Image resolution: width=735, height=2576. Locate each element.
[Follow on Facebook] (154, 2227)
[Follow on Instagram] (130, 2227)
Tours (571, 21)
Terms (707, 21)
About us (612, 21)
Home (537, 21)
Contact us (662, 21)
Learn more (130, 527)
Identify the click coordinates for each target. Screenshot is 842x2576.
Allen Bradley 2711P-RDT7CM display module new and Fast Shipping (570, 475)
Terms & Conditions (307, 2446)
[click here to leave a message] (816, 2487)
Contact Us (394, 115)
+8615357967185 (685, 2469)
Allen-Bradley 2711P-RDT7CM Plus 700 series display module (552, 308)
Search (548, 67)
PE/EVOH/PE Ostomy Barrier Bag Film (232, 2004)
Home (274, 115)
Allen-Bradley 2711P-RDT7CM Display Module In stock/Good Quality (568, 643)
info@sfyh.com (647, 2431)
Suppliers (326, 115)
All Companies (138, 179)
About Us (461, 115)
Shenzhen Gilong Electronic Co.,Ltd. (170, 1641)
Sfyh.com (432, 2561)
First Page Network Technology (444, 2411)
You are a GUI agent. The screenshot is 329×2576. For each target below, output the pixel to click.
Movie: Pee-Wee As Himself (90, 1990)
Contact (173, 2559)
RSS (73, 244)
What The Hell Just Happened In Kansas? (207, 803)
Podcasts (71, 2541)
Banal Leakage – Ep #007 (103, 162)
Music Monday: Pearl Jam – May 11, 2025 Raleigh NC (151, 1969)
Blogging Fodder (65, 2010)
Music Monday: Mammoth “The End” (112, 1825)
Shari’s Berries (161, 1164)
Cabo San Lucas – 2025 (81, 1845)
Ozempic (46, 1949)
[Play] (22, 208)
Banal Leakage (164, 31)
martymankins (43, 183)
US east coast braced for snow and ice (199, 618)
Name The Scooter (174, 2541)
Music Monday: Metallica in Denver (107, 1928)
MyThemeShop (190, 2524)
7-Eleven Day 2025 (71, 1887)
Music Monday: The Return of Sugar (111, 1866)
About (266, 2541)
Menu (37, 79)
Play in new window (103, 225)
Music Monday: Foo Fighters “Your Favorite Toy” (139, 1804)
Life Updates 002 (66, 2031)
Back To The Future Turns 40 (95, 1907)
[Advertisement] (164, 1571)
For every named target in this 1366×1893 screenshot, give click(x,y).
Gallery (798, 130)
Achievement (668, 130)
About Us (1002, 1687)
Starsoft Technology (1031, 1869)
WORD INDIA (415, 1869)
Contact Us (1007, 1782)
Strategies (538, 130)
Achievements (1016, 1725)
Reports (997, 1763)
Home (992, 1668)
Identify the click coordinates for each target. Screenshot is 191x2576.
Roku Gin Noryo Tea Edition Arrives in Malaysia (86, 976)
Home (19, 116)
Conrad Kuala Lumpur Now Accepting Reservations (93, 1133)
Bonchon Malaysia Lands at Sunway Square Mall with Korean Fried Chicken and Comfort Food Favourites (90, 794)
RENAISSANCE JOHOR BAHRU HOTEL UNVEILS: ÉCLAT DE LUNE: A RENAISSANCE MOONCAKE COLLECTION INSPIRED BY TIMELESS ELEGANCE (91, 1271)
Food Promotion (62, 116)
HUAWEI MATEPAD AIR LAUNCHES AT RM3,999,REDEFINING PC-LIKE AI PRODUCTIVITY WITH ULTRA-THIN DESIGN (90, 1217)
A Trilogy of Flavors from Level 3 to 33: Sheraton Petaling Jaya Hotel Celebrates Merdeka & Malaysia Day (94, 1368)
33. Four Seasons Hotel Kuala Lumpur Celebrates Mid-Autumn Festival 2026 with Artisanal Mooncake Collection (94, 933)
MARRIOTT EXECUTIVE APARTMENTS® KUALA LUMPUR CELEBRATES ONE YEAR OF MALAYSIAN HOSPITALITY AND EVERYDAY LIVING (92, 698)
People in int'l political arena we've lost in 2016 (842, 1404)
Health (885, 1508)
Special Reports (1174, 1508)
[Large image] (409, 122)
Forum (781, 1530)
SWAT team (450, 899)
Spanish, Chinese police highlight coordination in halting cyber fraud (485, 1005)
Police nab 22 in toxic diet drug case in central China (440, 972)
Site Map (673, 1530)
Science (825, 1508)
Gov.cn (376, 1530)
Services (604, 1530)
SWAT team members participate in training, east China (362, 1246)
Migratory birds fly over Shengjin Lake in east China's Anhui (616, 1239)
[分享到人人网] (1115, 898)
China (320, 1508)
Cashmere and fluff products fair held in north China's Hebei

§ Activity
Including any blank lines, repeat the data exactly.

§ Exercise solution
Image resolution: width=735, height=2576. Locate each element.
[Follow on Facebook] (154, 2227)
[Follow on Instagram] (130, 2227)
Tours (571, 21)
Terms (707, 21)
About us (612, 21)
Home (537, 21)
Contact us (662, 21)
Learn more (130, 527)
Identify the click coordinates for each target. Screenshot is 842x2576.
Allen Bradley 2711P-RDT7CM display module new and Fast Shipping (570, 475)
Terms & Conditions (307, 2446)
[click here to leave a message] (816, 2487)
Contact Us (394, 115)
+8615357967185 (685, 2469)
Allen-Bradley 2711P-RDT7CM Plus 700 series display module (552, 308)
Search (548, 67)
PE/EVOH/PE Ostomy Barrier Bag Film (232, 2004)
Home (274, 115)
Allen-Bradley 2711P-RDT7CM Display Module In stock/Good Quality (568, 643)
info@sfyh.com (647, 2431)
Suppliers (326, 115)
All Companies (138, 179)
About Us (461, 115)
Shenzhen Gilong Electronic Co.,Ltd. (170, 1641)
Sfyh.com (432, 2561)
First Page Network Technology (444, 2411)
You are a GUI agent. The screenshot is 329×2576. For each target below, output the pixel to click.
Movie: Pee-Wee As Himself (90, 1990)
Contact (173, 2559)
RSS (73, 244)
What The Hell Just Happened In Kansas? (207, 803)
Podcasts (71, 2541)
Banal Leakage – Ep #007 (103, 162)
Music Monday: Pearl Jam – May 11, 2025 Raleigh NC (151, 1969)
Blogging Fodder (65, 2010)
Music Monday: Mammoth “The End” (112, 1825)
Shari’s Berries (161, 1164)
Cabo San Lucas – 2025 (81, 1845)
Ozempic (46, 1949)
[Play] (22, 208)
Banal Leakage (164, 31)
martymankins (43, 183)
US east coast braced for snow and ice (199, 618)
Name The Scooter (174, 2541)
Music Monday: Metallica in Denver (107, 1928)
MyThemeShop (190, 2524)
7-Eleven Day 2025 (71, 1887)
Music Monday: The Return of Sugar (111, 1866)
About (266, 2541)
Menu (37, 79)
Play in new window (103, 225)
Music Monday: Foo Fighters “Your Favorite Toy” (139, 1804)
Life Updates 002 (66, 2031)
Back To The Future Turns 40 (95, 1907)
[Advertisement] (164, 1571)
For every named target in this 1366×1893 screenshot, give click(x,y).
Gallery (798, 130)
Achievement (668, 130)
About Us (1002, 1687)
Starsoft Technology (1031, 1869)
WORD INDIA (415, 1869)
Contact Us (1007, 1782)
Strategies (538, 130)
Achievements (1016, 1725)
Reports (997, 1763)
Home (992, 1668)
Identify the click coordinates for each target. Screenshot is 191x2576.
Roku Gin Noryo Tea Edition Arrives in Malaysia (86, 976)
Home (19, 116)
Conrad Kuala Lumpur Now Accepting Reservations (93, 1133)
Bonchon Malaysia Lands at Sunway Square Mall with Korean Fried Chicken and Comfort Food Favourites (90, 794)
RENAISSANCE JOHOR BAHRU HOTEL UNVEILS: ÉCLAT DE LUNE: A RENAISSANCE MOONCAKE COLLECTION INSPIRED BY TIMELESS ELEGANCE (91, 1271)
Food Promotion (62, 116)
HUAWEI MATEPAD AIR LAUNCHES AT RM3,999,REDEFINING PC-LIKE AI PRODUCTIVITY WITH ULTRA-THIN DESIGN (90, 1217)
A Trilogy of Flavors from Level 3 to 33: Sheraton Petaling Jaya Hotel Celebrates Merdeka & Malaysia Day (94, 1368)
33. Four Seasons Hotel Kuala Lumpur Celebrates Mid-Autumn Festival 2026 with Artisanal Mooncake Collection (94, 933)
MARRIOTT EXECUTIVE APARTMENTS® KUALA LUMPUR CELEBRATES ONE YEAR OF MALAYSIAN HOSPITALITY AND EVERYDAY LIVING (92, 698)
People in int'l political arena we've lost in 2016 (842, 1404)
Health (885, 1508)
Special Reports (1174, 1508)
[Large image] (409, 122)
Forum (781, 1530)
SWAT team (450, 899)
Spanish, Chinese police highlight coordination in halting cyber fraud (485, 1005)
Police nab 22 in toxic diet drug case in central China (440, 972)
Site Map (673, 1530)
Science (825, 1508)
Gov.cn (376, 1530)
Services (604, 1530)
SWAT team members participate in training, east China (362, 1246)
Migratory birds fly over Shengjin Lake in east China's Anhui (616, 1239)
[分享到人人网] (1115, 898)
China (320, 1508)
Cashmere and fluff products fair held in north China's Hebei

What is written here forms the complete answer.